老虫花、颠狗子花、水莽藤、号筒杆,这是四种植物,我小时候都见过。把它们写到一起,是因为它们都有一个特性:有毒。
老虫花

我家后山早些年有蛮多“老虫花”。老虫花就是黄色的杜鹃花,大名“羊踟蹰”。我们乡下把黄杜鹃花叫“老虫花”,“老虫”就是老虎,所以有的地方就直接叫它“老虎花”。其实按我们的乡音,写成“闹虫花”也未尝不可,它确实可以“闹”死、也就是药死虫子。
老虫花有毒,我们小时候砍柴,都不愿意去挨近它。
老虫花很难闻,在花前呆久了,人会发晕。老虫花看起来还是蛮漂亮的,但很少有人种。长沙园林生态园在每年的杜鹃花节,会展出几株。
去年回乡,特意去看了看,屋后山上的那片老虫花已经不见了。老虫花已经是稀有植物了。
颠狗子花

“颠狗子花” 长得很娇小,花比叶先开放,颜色紫红,一串一串,很好看。“颠狗子花”是小灌木,高不超过一米。它喜欢长在山边、田边,成片的树林子里不会有它。应该是它喜欢阳光,山边、田边阳光充足。
“颠狗子”是得了狂犬病的疯狗。小时候我想不通,为什么我们乡下给这样漂亮的花,取这么个难听的名字。是因为春天狂犬病流行的时候它正盛开吗?
颠狗子花很顽强。

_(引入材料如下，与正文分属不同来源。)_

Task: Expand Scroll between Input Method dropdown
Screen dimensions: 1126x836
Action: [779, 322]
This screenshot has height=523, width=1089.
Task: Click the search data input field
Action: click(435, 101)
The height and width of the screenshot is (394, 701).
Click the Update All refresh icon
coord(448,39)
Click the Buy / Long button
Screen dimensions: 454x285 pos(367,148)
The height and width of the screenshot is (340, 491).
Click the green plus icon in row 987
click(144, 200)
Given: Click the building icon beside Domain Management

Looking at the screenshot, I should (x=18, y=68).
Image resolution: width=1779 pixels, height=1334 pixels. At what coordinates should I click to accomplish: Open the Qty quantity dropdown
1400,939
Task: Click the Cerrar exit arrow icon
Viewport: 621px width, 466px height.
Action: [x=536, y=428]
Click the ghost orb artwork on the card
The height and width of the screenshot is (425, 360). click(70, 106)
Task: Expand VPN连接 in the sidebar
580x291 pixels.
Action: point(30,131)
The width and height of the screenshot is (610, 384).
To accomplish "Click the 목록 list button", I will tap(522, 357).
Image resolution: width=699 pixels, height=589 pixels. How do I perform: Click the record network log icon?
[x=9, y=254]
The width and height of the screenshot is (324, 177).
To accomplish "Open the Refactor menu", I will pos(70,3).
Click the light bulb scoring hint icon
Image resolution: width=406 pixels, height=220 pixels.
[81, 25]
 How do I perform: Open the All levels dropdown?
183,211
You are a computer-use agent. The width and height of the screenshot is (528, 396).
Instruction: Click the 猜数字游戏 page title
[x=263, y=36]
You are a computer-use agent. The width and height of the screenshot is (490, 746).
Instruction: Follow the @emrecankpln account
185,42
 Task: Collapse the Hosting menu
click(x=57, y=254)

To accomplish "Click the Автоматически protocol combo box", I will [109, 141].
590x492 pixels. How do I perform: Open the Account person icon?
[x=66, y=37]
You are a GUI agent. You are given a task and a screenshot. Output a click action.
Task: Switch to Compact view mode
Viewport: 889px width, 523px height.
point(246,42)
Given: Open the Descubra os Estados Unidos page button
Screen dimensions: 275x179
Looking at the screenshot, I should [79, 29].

农民种田,每年都会清理田边的杂草,颠狗子花往往会被刨掉,只要有根,它还会长出来。
颠狗子花种在庭院里做观赏花卉、做盆栽应该也可以。
一直不知道颠狗子花的学名。现在网络发达,花了不少劲,才查出它叫“芫花”。百度上说:芫花的根可毒鱼,全株可作农药,煮汁可杀虫,灭天牛虫效果好;茎皮纤维柔韧,可作造纸和人造棉原料。芫花的花蕾药用,是治水肿和祛痰药。
难怪我们乡里叫它“颠狗子花”,原来它有毒。
水莽藤

我们村子中间有一条小河蜿蜒流过,河上有一座石板小桥。桥西有一株大苦楝树,要两个人才能抱住。我从十八岁外出求学,离乡三十多年,三十多年前树多大,现在还是那么大,好像就没长。
苦楝树下的桥头,石头缝里长着一株水莽藤。水莽藤就是断肠草,中药名叫钩吻。水莽藤叶子有毒,人尽皆知,传说炎帝神农氏就是误食了断肠草而死。
水莽藤的嫩芽很像茶叶,水牛可以吃它的叶子,黄牛不吃。
村里有些女人与老公或公婆发生矛盾了,偶尔有想不开的,就跑到苦楝树下,摘水莽藤嫩芽吃。一般做样子吓唬家人的多,真吃下去的少,就像女人常玩的把戏,一哭二闹三上吊。要是来真的,十个水莽藤的嫩芽就会死人的。吃下去了,只要被发现,乡人也有霸蛮的办法:捉住女人,抠喉咙,催吐。如果不配合,会叫人去粪坑舀大粪来灌。女人一听,一般会乖乖吐出来,不用真的灌大粪。
大苦楝树下的这株水莽藤,被人拔了多次,拔了又长,拔了又长,很烦人。最后被一个愣头青用水泥封住石缝,再也没有长出来。
号筒杆

号筒杆,乡下最常见。它长得高达两三米,灰白色的大叶子。开花后,会结出很多细小的种子。
人们开出的荒地、修路的路边、建房子挖出的地基边上,只要动了土,还没有种上庄稼、种上树,它就会不请自来,抢先长出。号筒杆的种子小,又长在杆的最上部,能传播很远,好像只有两种植物可以相比:构树、葛藤。葛藤原产我国,作为入侵物种,现在和中国鲤鱼一起,把美国人搞怕了。构树也是见缝就钻,不要人种,到处生长。我们单位院墙边有两棵构树,是自己长出来的,不到十年,已是大树。
一个表弟在镇里当干部,微信圈里有他陪领导视察土地流转的图片。流转的地里,投资者种了上千亩药材,药材名叫博落回。一看,嗨,原来就是号筒杆。
四十年前,生产队组织社员收集有毒植物,晒干后打粉,做成土农药,给水稻等农作物治虫。土农药的主要原料就是老虫花、水莽藤和号筒杆,好像没有颠狗子花,颠狗子花太小,不够分量。